====== AVAILABLE RECORDS ======

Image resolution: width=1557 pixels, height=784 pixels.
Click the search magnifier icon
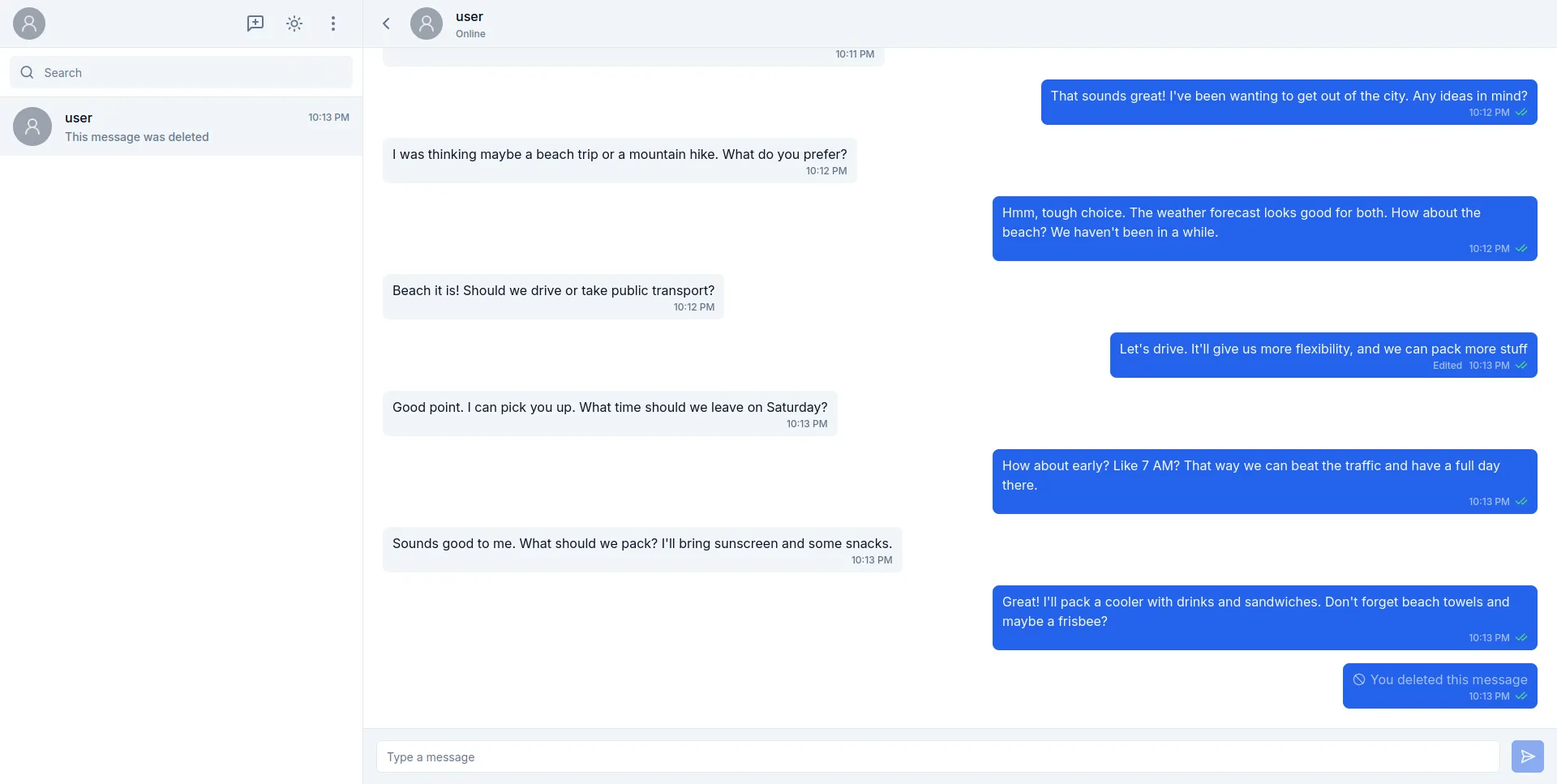pyautogui.click(x=27, y=72)
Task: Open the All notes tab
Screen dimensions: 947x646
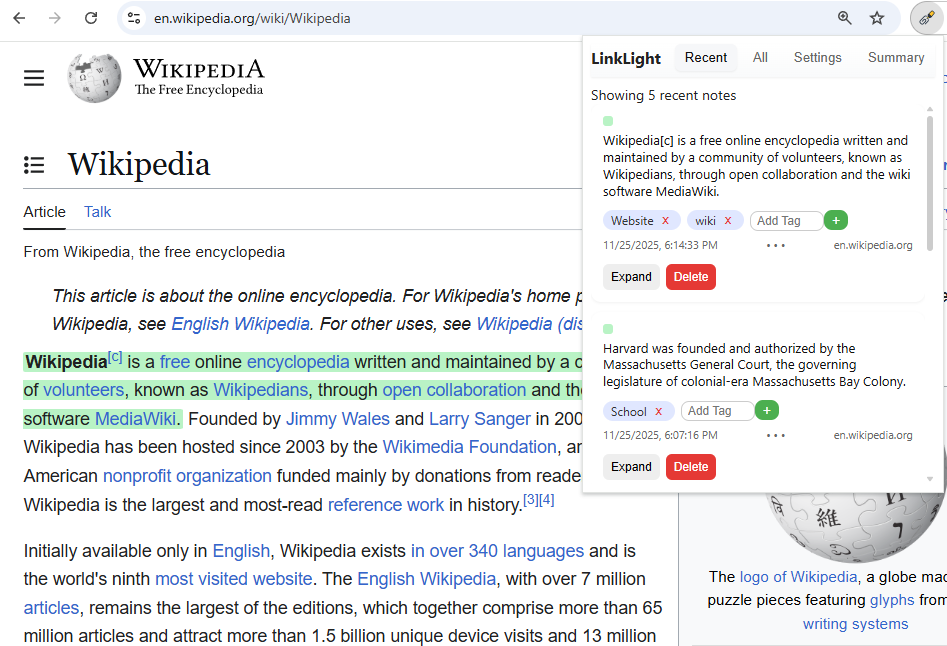Action: click(x=760, y=57)
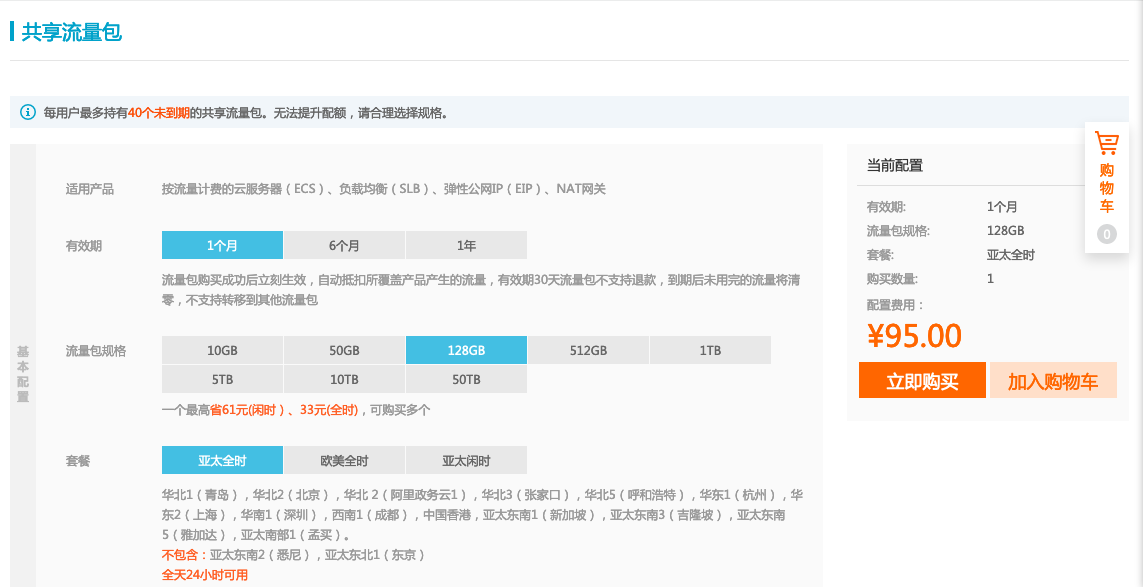
Task: Select the 128GB traffic package size
Action: (x=466, y=350)
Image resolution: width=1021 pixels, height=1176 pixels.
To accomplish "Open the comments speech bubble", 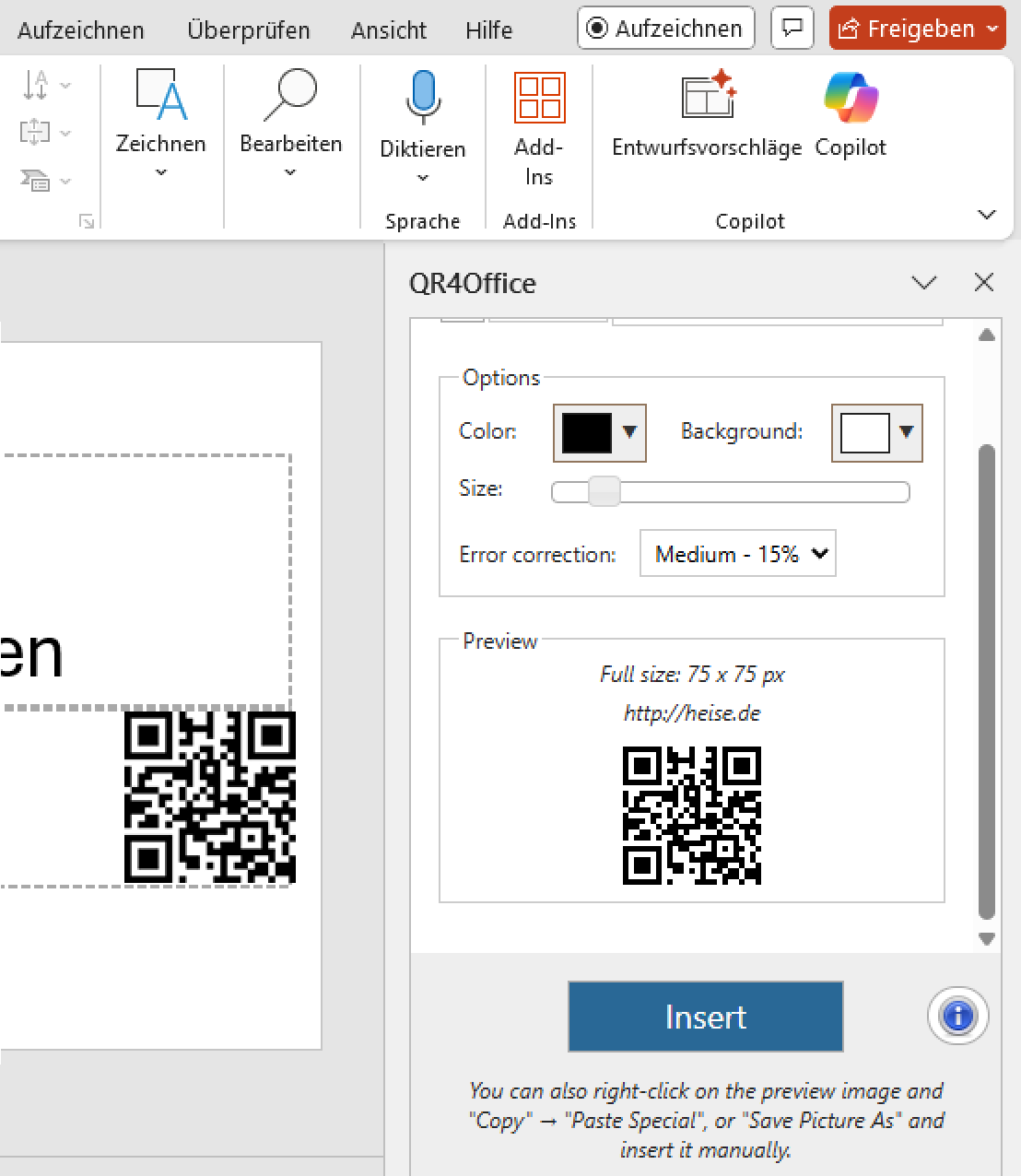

======

TASK TO COMPLETE:
Print the listing exactly, pictures excluded.

RESULT:
Image resolution: width=1557 pixels, height=784 pixels.
Click the search magnifier icon
pyautogui.click(x=27, y=72)
Task: Open the All notes tab
Screen dimensions: 947x646
Action: click(x=760, y=57)
Task: Select the 128GB traffic package size
Action: (x=466, y=350)
Image resolution: width=1021 pixels, height=1176 pixels.
To accomplish "Open the comments speech bubble", 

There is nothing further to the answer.